To those in the type industry who have staked a lot on the Adobe case, that last sentence might be a doozy. The Laatz court’s perspec­tive debunks decades of wishful thinking about the breadth of the Adobe opinion. Under the Laatz view, unless you “created the soft­ware that produced the font programs”, you don’t fall within the scope of the Adobe ruling.

(PS—the Adobe and Laatz deci­sions arise from federal district courts and thus don’t have formal prece­den­tial value as caselaw: other federal judges are not required to follow their reasoning. Even so, as the only opin­ions studying this issue, they are likely to remain infor­mally persua­sive for other courts.)

Mean­while, the Laatz case continues. In November 2024, Zazzle asked the court to dismiss Laatz’s copy­right-infringe­ment claim because evidence devel­oped during the case had shown that her font copy­rights were invalid. In August 2025, the court did so. But to reach that conclu­sion, the Laatz court focused on flaws revealed in how Laatz prepared her specific regis­tra­tion appli­ca­tions, and did not consider further the larger issue of copy­righta­bility of fonts.

The lurking horror

At least one rich font company has suggested to me that the Laatz opinion—and the USCO regis­tra­tion prac­tices revealed therein—signal a change since the Adobe deci­sion in the nature of copy­right protec­tion in fonts.

I disagree. I think the Laatz court showed how long­standing USCO regu­la­tions harmo­nize with the Adobe case. Nothing in Laatz or Adobe is incon­sis­tent with the general prin­ciple (since at least 1909) that fonts are not copy­rightable, nor the excep­tion (since at least 1988) that certain font-gener­ating soft­ware programs might be.

To my mind, the ques­tion that flows most natu­rally from Laatz is different: how many existing regis­tra­tions of font copy­rights might be vulner­able to a similar attack during liti­ga­tion? As noted above, for a long time, type designers passed around the folk wisdom that converting a font to some soft­ware-like format (say, XML) was suffi­cient to register a font as a soft­ware program. I’m sure some of these were accepted by the USCO. The Laatz case offers a cautionary tale: it shows how a designer can start an infringe­ment case with appar­ently valid font copy­right regis­tra­tions, but end the case without them, having been deto­nated during liti­ga­tion by the defen­dants. Need­less to say—a copy­right regis­tra­tion that’s unlikely to survive infringe­ment liti­ga­tion isn’t worth much.

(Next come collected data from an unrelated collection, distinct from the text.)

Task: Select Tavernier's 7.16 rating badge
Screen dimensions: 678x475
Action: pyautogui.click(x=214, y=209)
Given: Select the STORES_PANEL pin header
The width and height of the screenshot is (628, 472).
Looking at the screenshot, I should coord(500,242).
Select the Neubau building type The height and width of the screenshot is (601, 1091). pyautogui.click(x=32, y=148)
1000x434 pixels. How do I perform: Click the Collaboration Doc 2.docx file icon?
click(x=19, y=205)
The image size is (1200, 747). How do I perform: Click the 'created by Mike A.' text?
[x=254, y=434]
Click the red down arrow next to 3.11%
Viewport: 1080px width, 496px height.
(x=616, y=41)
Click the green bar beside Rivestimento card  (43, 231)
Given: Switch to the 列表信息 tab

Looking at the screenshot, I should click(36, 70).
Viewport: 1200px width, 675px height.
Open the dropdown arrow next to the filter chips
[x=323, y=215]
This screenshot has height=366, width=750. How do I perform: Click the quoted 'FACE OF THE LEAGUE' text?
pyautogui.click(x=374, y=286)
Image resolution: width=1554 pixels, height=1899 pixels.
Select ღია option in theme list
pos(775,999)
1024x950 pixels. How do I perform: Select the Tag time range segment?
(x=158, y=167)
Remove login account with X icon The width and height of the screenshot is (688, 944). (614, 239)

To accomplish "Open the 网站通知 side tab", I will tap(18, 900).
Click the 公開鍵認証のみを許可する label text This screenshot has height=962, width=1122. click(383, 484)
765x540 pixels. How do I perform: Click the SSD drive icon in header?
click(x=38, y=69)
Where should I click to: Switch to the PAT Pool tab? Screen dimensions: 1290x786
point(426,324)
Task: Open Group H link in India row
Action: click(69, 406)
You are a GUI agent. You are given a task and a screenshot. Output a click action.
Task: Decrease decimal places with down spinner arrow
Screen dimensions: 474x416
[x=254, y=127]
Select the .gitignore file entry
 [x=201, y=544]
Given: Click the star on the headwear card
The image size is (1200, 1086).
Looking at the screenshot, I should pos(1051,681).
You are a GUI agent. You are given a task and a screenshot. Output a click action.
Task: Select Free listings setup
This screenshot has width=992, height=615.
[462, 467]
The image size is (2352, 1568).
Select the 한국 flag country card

Why don’t I register my font copyrights?

Partially because I’ve never seen enough evidence that digital fonts are copy­rightable. There­fore, the urban legends suggesting certain workarounds to register fonts with the USCO—e.g., converting a font to some­thing that looks like a soft­ware program—are a waste of time because regis­tra­tions so achieved are unlikely to stand up in court. (Though iron­i­cally, as the rare type designer who “created the soft­ware that produced [his] font programs”, perhaps I would be eligible for the Adobe excep­tion.)

But more impor­tantly, in prac­tical terms—what would be the point? Since 2011, I’ve run a small font busi­ness. Not long after I release a font, it will be uploaded to some public pirate-soft­ware website. I can’t control that. Like every other kind of digital-media file, anyone who wants to pirate my fonts can do so if suffi­ciently moti­vated.

For that reason—and inde­pen­dent of copy­right law—my busi­ness neces­sarily runs on some­thing more akin to the honor system. I try to make nice fonts, price my licenses fairly, and thereby make internet strangers enthu­si­astic about sending me money rather than going to pirate websites. Enough of them do. My busi­ness continues. (Indeed, in terms of rational economic choice, I’ve argued that soft­ware piracy doesn’t exist.)

As an inde­pen­dent type designer, my busi­ness is different from that of a rich font company with zillions of legacy fami­lies. The long-term value of that busi­ness prob­ably depends largely on that company’s ability to assert and defend its intel­lec­tual prop­erty, and extract ongoing rents there­from. My busi­ness, by contrast, depends more on attracting new customers and releasing new work. It’s like comparing an oil tanker to a lobsterman. Both busi­nesses involve boats. Beyond that, our inter­ests diverge.